▸ WHAT YOU SHOULD DO: Copy the data from its start down through the line containing "Looking at the screenshot, I should 43,130.", with every "checkbox" replaced by "check box" and nothing else altered.

· · · ·

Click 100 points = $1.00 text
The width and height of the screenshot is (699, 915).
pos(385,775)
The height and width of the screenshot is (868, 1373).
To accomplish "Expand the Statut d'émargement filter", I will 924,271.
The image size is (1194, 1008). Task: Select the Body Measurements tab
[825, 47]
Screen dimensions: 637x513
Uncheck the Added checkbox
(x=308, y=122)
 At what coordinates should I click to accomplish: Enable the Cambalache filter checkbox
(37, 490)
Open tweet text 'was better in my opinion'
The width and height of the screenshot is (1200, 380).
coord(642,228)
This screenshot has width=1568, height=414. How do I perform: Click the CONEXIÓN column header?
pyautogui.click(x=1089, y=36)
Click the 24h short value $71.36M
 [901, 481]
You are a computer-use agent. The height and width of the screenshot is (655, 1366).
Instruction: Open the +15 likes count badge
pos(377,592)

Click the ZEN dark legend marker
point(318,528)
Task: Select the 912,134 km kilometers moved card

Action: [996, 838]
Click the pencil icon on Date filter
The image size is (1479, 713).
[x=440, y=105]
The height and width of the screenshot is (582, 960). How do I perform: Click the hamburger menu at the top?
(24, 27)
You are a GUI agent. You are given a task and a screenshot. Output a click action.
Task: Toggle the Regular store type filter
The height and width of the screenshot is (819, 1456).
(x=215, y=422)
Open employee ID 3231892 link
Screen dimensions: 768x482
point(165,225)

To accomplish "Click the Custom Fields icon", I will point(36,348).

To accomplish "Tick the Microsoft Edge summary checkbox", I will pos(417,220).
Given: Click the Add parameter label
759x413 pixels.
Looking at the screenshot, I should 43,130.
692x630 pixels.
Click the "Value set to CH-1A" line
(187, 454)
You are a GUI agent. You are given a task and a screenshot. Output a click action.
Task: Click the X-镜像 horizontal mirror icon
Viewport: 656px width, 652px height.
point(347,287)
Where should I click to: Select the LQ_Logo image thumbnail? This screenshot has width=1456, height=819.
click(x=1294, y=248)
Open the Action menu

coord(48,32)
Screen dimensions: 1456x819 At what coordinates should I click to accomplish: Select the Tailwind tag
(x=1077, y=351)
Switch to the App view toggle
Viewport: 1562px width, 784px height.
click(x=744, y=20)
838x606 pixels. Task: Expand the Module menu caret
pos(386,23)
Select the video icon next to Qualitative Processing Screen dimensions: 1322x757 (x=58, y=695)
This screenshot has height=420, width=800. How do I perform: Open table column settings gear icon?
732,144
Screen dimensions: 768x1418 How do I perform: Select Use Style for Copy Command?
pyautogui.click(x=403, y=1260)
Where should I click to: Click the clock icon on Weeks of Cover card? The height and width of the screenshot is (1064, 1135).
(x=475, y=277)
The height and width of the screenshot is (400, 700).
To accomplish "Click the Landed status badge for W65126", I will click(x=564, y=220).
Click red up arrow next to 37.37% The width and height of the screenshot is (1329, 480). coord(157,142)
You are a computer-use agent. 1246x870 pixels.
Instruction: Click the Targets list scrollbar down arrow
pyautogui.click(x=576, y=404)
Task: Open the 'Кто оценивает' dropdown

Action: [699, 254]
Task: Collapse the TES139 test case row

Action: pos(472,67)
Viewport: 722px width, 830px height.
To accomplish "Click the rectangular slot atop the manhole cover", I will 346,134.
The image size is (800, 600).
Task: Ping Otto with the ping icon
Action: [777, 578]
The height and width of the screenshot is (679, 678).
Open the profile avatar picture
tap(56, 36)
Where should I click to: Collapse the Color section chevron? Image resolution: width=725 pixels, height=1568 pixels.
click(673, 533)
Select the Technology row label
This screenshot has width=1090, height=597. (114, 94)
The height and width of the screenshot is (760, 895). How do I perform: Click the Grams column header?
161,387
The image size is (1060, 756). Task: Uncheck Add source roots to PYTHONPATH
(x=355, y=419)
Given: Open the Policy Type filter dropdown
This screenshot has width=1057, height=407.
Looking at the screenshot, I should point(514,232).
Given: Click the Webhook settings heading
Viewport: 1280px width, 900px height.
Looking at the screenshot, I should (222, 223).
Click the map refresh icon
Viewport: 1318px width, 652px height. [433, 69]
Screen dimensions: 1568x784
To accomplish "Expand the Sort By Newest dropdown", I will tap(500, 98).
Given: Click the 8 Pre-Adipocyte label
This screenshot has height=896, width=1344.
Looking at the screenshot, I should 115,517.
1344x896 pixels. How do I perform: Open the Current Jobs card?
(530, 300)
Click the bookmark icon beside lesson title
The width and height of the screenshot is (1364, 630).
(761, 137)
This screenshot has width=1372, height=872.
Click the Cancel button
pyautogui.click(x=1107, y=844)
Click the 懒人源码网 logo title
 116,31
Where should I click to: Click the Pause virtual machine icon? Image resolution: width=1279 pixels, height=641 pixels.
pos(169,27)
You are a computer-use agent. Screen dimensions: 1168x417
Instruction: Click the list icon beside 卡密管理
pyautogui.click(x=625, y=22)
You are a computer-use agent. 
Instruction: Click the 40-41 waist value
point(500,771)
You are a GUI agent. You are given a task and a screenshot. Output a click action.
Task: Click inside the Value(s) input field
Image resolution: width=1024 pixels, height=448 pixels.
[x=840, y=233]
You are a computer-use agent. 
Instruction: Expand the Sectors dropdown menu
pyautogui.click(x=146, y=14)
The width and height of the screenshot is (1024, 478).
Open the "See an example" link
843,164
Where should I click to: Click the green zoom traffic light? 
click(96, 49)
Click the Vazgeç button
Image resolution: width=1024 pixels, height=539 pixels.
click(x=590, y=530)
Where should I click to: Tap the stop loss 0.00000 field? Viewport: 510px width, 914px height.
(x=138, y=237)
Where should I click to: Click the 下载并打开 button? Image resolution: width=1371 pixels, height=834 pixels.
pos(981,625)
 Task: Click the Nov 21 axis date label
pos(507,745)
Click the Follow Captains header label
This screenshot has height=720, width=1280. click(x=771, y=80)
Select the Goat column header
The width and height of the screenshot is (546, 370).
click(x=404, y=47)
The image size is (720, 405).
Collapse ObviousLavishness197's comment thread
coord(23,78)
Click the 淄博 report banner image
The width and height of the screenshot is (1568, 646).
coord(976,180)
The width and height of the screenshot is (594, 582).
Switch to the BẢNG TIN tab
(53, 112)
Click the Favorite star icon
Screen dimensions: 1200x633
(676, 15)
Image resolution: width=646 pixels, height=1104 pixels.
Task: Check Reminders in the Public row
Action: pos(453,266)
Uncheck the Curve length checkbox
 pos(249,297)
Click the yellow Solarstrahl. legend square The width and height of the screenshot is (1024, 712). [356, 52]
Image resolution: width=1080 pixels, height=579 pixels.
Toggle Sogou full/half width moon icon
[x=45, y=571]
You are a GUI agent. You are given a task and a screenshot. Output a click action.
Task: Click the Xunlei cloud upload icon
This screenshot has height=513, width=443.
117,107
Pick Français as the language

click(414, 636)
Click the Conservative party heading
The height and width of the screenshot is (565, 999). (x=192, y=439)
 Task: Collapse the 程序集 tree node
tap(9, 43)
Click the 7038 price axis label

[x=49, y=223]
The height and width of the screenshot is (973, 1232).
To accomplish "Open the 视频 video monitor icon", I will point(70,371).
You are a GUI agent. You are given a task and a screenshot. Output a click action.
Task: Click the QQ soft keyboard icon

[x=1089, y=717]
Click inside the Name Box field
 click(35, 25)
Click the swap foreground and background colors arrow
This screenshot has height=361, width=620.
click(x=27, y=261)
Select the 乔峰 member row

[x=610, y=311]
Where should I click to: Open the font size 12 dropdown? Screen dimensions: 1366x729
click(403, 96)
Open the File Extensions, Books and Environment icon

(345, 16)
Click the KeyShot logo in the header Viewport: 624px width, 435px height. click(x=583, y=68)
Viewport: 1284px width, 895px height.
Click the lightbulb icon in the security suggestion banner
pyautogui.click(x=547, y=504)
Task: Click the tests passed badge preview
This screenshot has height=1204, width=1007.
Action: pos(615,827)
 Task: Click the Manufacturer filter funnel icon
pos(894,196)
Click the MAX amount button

· · · ·

▸ COMPLETE ANSWER:
Click 100 points = $1.00 text
The width and height of the screenshot is (699, 915).
pos(385,775)
The height and width of the screenshot is (868, 1373).
To accomplish "Expand the Statut d'émargement filter", I will 924,271.
The image size is (1194, 1008). Task: Select the Body Measurements tab
[825, 47]
Screen dimensions: 637x513
Uncheck the Added check box
(x=308, y=122)
 At what coordinates should I click to accomplish: Enable the Cambalache filter check box
(37, 490)
Open tweet text 'was better in my opinion'
The width and height of the screenshot is (1200, 380).
coord(642,228)
This screenshot has width=1568, height=414. How do I perform: Click the CONEXIÓN column header?
pyautogui.click(x=1089, y=36)
Click the 24h short value $71.36M
 [901, 481]
You are a computer-use agent. The height and width of the screenshot is (655, 1366).
Instruction: Open the +15 likes count badge
pos(377,592)

Click the ZEN dark legend marker
point(318,528)
Task: Select the 912,134 km kilometers moved card

Action: [996, 838]
Click the pencil icon on Date filter
The image size is (1479, 713).
[x=440, y=105]
The height and width of the screenshot is (582, 960). How do I perform: Click the hamburger menu at the top?
(24, 27)
You are a GUI agent. You are given a task and a screenshot. Output a click action.
Task: Toggle the Regular store type filter
The height and width of the screenshot is (819, 1456).
(x=215, y=422)
Open employee ID 3231892 link
Screen dimensions: 768x482
point(165,225)

To accomplish "Click the Custom Fields icon", I will point(36,348).

To accomplish "Tick the Microsoft Edge summary check box", I will pos(417,220).
Given: Click the Add parameter label
759x413 pixels.
Looking at the screenshot, I should 43,130.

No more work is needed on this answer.